American policy toward Egypt demonstrated the American ambivalence on the subject particularly clearly. Everyone knew that Mubarak’s regime was nothing to be proud of in human rights or economic matters, but he was enduring (it lasted over 30 years, after all), and Mubarak was a staunch supporter of peace with Israel and a champion of anti-terrorist activities. But there was always an irony involved: the same prisons where he jailed and even tortured his political opponents were also available for the “rendition” (i.e. torture) of suspected terrorists captured by the United States and from whom the Americans wanted to extract information that it would be embarassing for us to obtain otherwise. Good old Hosni would take care of them for us. Gee, some of us may actually miss him.

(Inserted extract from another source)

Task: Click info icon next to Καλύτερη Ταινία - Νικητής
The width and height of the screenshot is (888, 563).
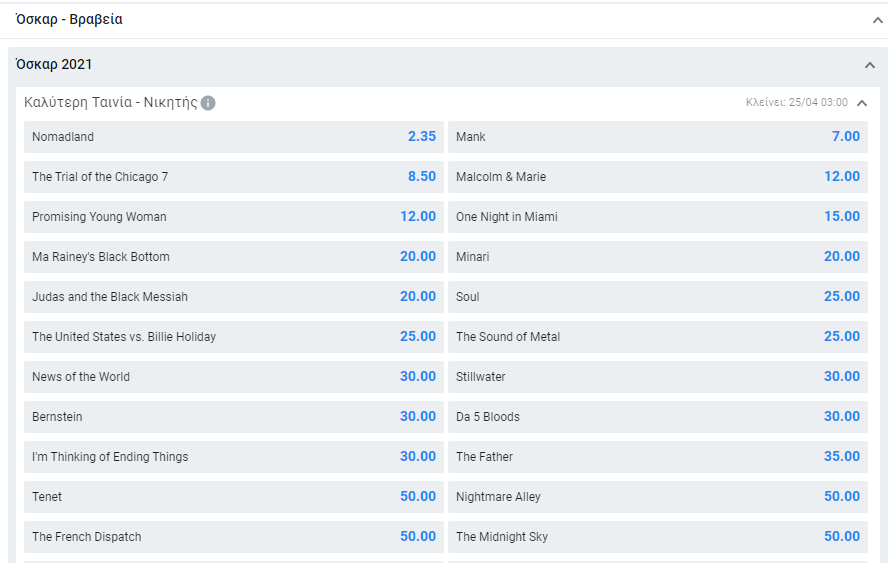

Ambivalence about what is happening is, of course, rarely put this way. Rather, the great fear is that democratic movements in the countries undergoing upheavals may somehow be highjacked by radical Islamists, who will transform their societies into Iran-like clones and even, at worst, as havens for fanatical terrorists. This is a fear that beleaguered tyrants like Muammar Gadhafi have raised with particular vehemence (his charge that westerners and Al Qaeda–strange bedfellows–are responsible for Libya’s travail), and it raises a prospect that many others, but especially Israel, feels with particularly personal urgency.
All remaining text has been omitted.